Jazzfest. Football games. Hot apple juice. Anne of Green Gables....
How can I make this Iowa oncoming autumn my own? I must find myself in
these autumn fields, these autumn streets.
I must create new rituals. This fire escape afternoon writing escape
from school is a good start. I am wearing socks for the second time all
school year...."


Surely it won't be long before I develop a hundred little fall rituals here, and then one day I'll find myself in an autumn far from New Mexico, missing the early morning mist across the foothills of the Sandias, missing the smell of roasting green chiles floating into my house from the little corner store across the street, missing whatever it is that will come to define autumn in New Mexico for me.

***

Anyhow, yesterday morning driving to work, I was just stunned by the mountains. They were all wrapped in mist, hung with clouds, so much so that I could only see the peaks of the Sandias, and I had to look long at the range to the south before I convinced myself it was really there. What is that southern range? It's marvelous, sloping farther down the horizon, green like Brigadoon.

And so I drove up into the mountains, up into the clouds, relishing the weight of my jacket on arms that have been bare for a month. I drove with my window open just enough to let in the morning air, with the radio tuned to the new station I found the other day -- Radio Free Santa Fe! -- and had nothing in my head but the physical pleasures of shifting gears and morning mountains.

Driving home, the mountains were blue in shadow, and their silhouettes clearly defined against the gray evening sky. I listened to the last song on YoungBlood's "center:level:roar" album again and again, feeling that its rise and fall of gentle horn & percussion voices -- like a rainstorm -- matched perfectly the mountains in the soft light of dusk. And then I came around a long curve, around the last large crest before town, and the sky was suddenly a warm tangerine all along the far western horizon. I had forgotten how sunset works in the mountains -- unlike Iowa, here the sunset can be a full hour later just twenty miles west, depending on where you are in relation to the mountains.

The descent from the Sandias was just amazing as the setting sun backlit the rippling mountains on the western horizon, far beyond the west mesa. To my left, the strange southern range was all violets and blues, once again proving itself the most elegant of the ranges. Accustomed to the wild magenta sunsets of Iowa, I was enchanted by the way the sunset here faded neatly from a bright tangerine to a pale dandelion down at the lowest edge of the sky, but the oranges and yellows of sunset faded so cleanly into the blues of the upper sky that the whole thing seemed to be one color, a color that was blue at the top and yellow at the bottom, with all subsequent hues between.

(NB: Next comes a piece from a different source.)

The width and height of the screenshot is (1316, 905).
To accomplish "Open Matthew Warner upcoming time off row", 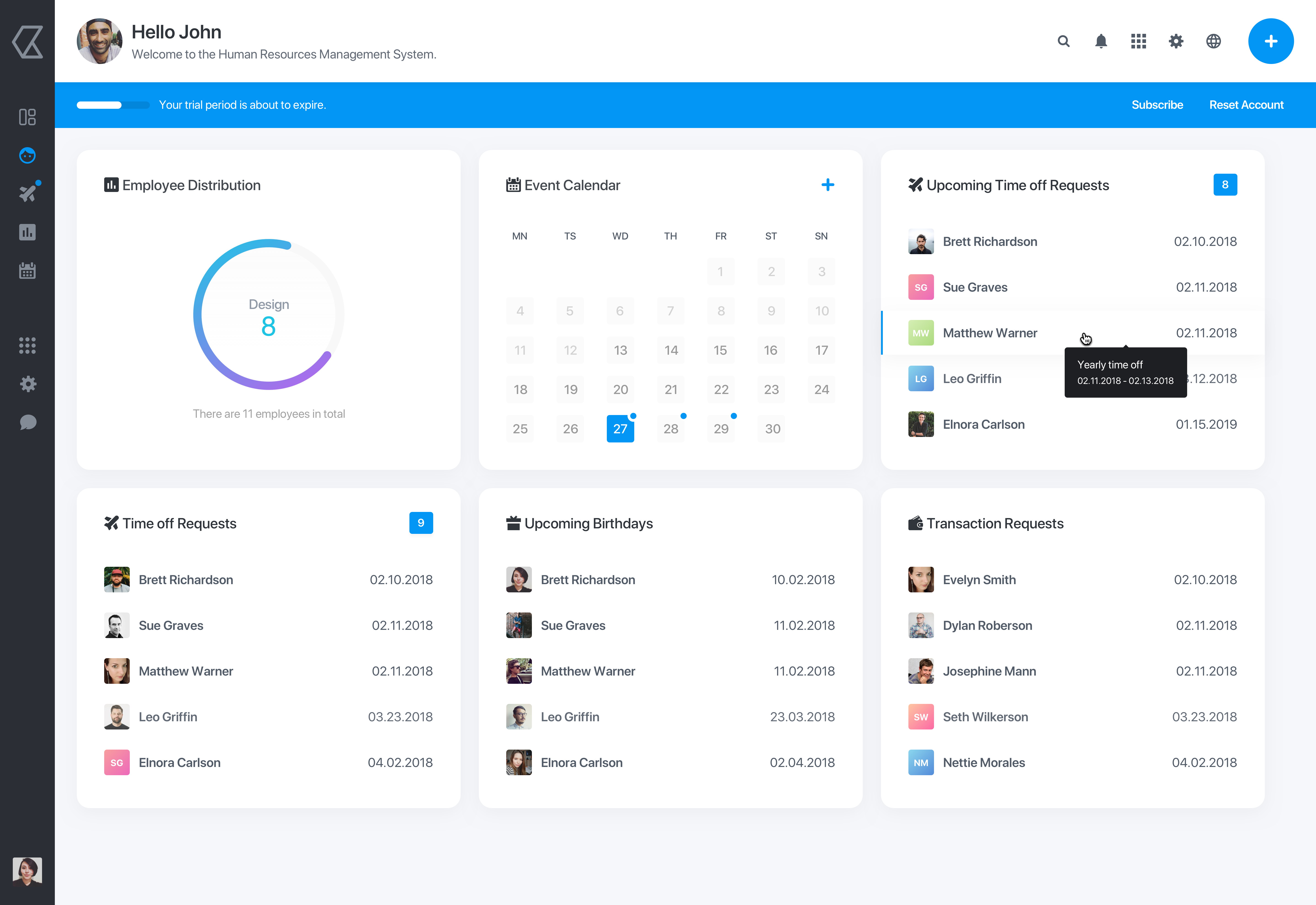I will [x=990, y=333].
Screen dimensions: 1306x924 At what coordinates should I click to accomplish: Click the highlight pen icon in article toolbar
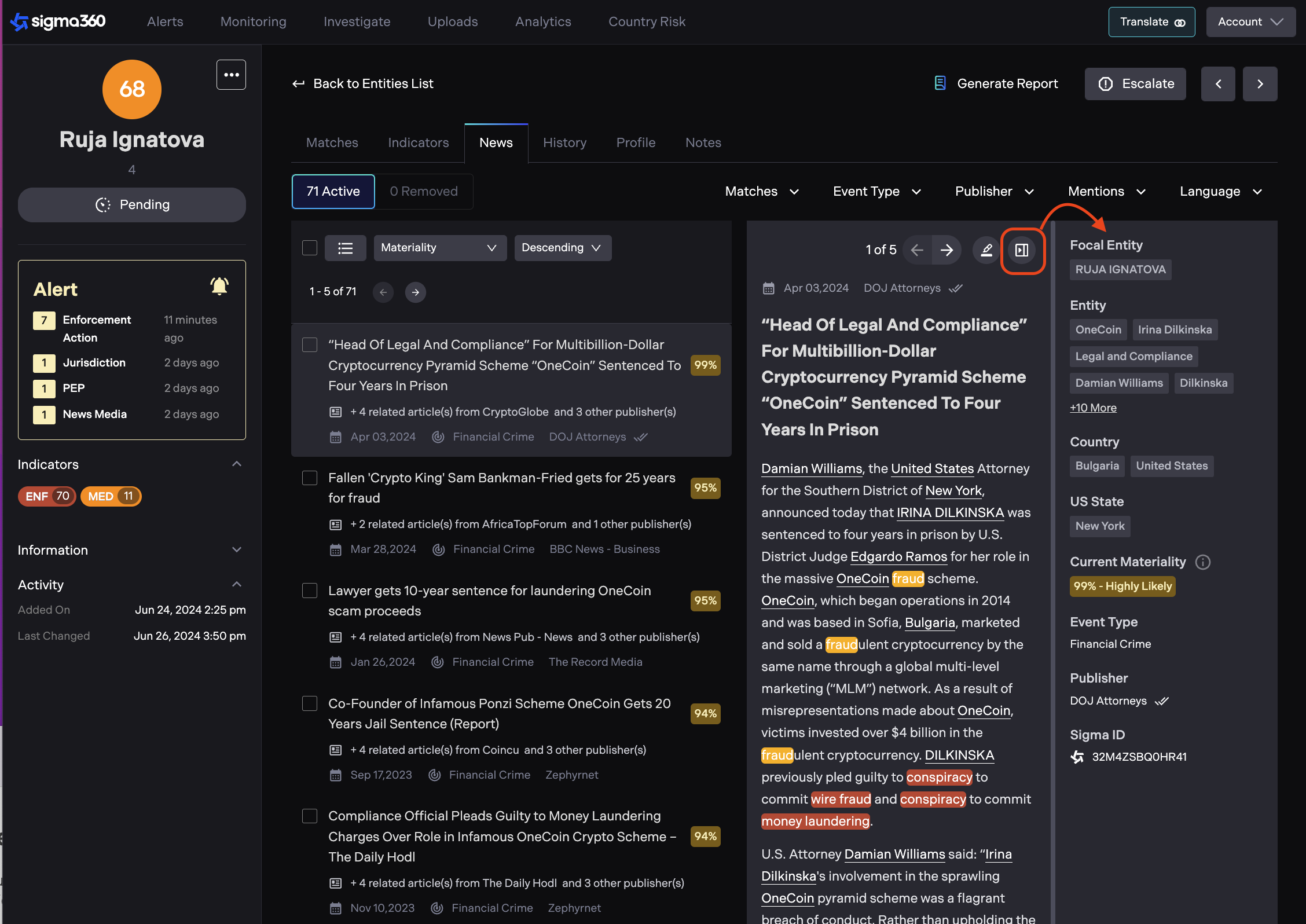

Last weekend Danielle and I drove west on 1-40 one night, just for the pleasure of conversation in a dark car and the feeling of motion. We turned around out by the Route 66 Casino, and as we approached Albuquerque from the high western plateau, the sky was bright and starry enough to see the contrast of the Sandias against the sky, and the wide spread of city lights against the foothills looked very familiar. It wasn't until I was home later that night that I found a painting of the very same scene -- the lights of habitation against the dark peaks -- and realized why it looked so familiar. The painting was my own, done when I was 16 or 17 years old, and I've had it hanging in my (many) bedrooms ever since.

***

This morning, I did a quick google search for any articles about the big art event Kevin's running in Maple Grove this weekend -- he was hired to organize and oversee the whole event, in which a ton of artists are taking shifts over four days to paint "sidewalk paintings" at the Shoppes at Arbor Lakes -- and though I found no news about the event, I did find this: "Kevin Cannon, 17, described his friends this way: 'Even if they're moralistic idealists and I'm a nihilistic Nietzschean existentialist, we can still get along just fine.'" It made me laugh.